▶ _Set exercise_
Copy out the entries below, putting "CMOS battery" in place of "coin battery" everywhere it appears and keeping everything else the same.
--- Start ---
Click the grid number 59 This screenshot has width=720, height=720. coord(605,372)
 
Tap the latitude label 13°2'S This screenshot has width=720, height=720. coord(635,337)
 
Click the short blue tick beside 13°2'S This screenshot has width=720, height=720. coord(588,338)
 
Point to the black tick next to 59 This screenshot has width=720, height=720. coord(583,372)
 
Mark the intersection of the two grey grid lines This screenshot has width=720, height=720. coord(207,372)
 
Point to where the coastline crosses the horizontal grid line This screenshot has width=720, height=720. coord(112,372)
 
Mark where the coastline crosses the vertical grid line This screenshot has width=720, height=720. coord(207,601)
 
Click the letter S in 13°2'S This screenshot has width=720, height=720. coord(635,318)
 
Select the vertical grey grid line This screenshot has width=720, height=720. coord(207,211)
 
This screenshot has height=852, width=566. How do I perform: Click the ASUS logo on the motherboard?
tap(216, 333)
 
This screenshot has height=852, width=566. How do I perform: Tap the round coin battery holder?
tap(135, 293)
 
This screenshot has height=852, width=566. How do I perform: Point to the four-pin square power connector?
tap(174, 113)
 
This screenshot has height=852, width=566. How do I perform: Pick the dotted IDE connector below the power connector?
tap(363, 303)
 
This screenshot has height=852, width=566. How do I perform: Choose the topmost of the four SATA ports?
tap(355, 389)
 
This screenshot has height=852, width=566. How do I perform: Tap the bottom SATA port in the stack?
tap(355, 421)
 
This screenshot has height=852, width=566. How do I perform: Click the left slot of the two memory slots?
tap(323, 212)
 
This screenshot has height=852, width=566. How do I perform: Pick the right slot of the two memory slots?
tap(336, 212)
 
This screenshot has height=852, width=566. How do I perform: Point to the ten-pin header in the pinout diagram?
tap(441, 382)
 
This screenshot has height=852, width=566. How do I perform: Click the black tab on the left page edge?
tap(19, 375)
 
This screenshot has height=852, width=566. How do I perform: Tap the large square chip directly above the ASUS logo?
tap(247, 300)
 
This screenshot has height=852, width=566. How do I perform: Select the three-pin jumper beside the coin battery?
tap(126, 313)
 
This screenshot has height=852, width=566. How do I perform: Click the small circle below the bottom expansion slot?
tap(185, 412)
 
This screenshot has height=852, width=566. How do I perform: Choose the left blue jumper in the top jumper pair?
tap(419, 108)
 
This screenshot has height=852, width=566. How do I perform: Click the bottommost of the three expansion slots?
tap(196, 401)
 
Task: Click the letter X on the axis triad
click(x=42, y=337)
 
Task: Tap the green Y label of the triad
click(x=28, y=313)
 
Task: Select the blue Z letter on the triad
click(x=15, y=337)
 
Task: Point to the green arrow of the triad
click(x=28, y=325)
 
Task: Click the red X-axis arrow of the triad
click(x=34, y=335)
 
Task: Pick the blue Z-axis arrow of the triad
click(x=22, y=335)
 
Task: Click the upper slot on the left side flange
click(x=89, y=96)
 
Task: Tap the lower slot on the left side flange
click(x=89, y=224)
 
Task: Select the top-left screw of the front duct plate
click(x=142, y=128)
--- End ---
▶ _Completed exercise_
Click the grid number 59 This screenshot has width=720, height=720. coord(605,372)
 
Tap the latitude label 13°2'S This screenshot has width=720, height=720. coord(635,337)
 
Click the short blue tick beside 13°2'S This screenshot has width=720, height=720. coord(588,338)
 
Point to the black tick next to 59 This screenshot has width=720, height=720. coord(583,372)
 
Mark the intersection of the two grey grid lines This screenshot has width=720, height=720. coord(207,372)
 
Point to where the coastline crosses the horizontal grid line This screenshot has width=720, height=720. coord(112,372)
 
Mark where the coastline crosses the vertical grid line This screenshot has width=720, height=720. coord(207,601)
 
Click the letter S in 13°2'S This screenshot has width=720, height=720. coord(635,318)
 
Select the vertical grey grid line This screenshot has width=720, height=720. coord(207,211)
 
This screenshot has height=852, width=566. How do I perform: Click the ASUS logo on the motherboard?
tap(216, 333)
 
This screenshot has height=852, width=566. How do I perform: Tap the round CMOS battery holder?
tap(135, 293)
 
This screenshot has height=852, width=566. How do I perform: Point to the four-pin square power connector?
tap(174, 113)
 
This screenshot has height=852, width=566. How do I perform: Pick the dotted IDE connector below the power connector?
tap(363, 303)
 
This screenshot has height=852, width=566. How do I perform: Choose the topmost of the four SATA ports?
tap(355, 389)
 
This screenshot has height=852, width=566. How do I perform: Tap the bottom SATA port in the stack?
tap(355, 421)
 
This screenshot has height=852, width=566. How do I perform: Click the left slot of the two memory slots?
tap(323, 212)
 
This screenshot has height=852, width=566. How do I perform: Pick the right slot of the two memory slots?
tap(336, 212)
 
This screenshot has height=852, width=566. How do I perform: Point to the ten-pin header in the pinout diagram?
tap(441, 382)
 
This screenshot has height=852, width=566. How do I perform: Click the black tab on the left page edge?
tap(19, 375)
 
This screenshot has height=852, width=566. How do I perform: Tap the large square chip directly above the ASUS logo?
tap(247, 300)
 
This screenshot has height=852, width=566. How do I perform: Select the three-pin jumper beside the CMOS battery?
tap(126, 313)
 
This screenshot has height=852, width=566. How do I perform: Click the small circle below the bottom expansion slot?
tap(185, 412)
 
This screenshot has height=852, width=566. How do I perform: Choose the left blue jumper in the top jumper pair?
tap(419, 108)
 
This screenshot has height=852, width=566. How do I perform: Click the bottommost of the three expansion slots?
tap(196, 401)
 
Task: Click the letter X on the axis triad
click(x=42, y=337)
 
Task: Tap the green Y label of the triad
click(x=28, y=313)
 
Task: Select the blue Z letter on the triad
click(x=15, y=337)
 
Task: Point to the green arrow of the triad
click(x=28, y=325)
 
Task: Click the red X-axis arrow of the triad
click(x=34, y=335)
 
Task: Pick the blue Z-axis arrow of the triad
click(x=22, y=335)
 
Task: Click the upper slot on the left side flange
click(x=89, y=96)
 
Task: Tap the lower slot on the left side flange
click(x=89, y=224)
 
Task: Select the top-left screw of the front duct plate
click(x=142, y=128)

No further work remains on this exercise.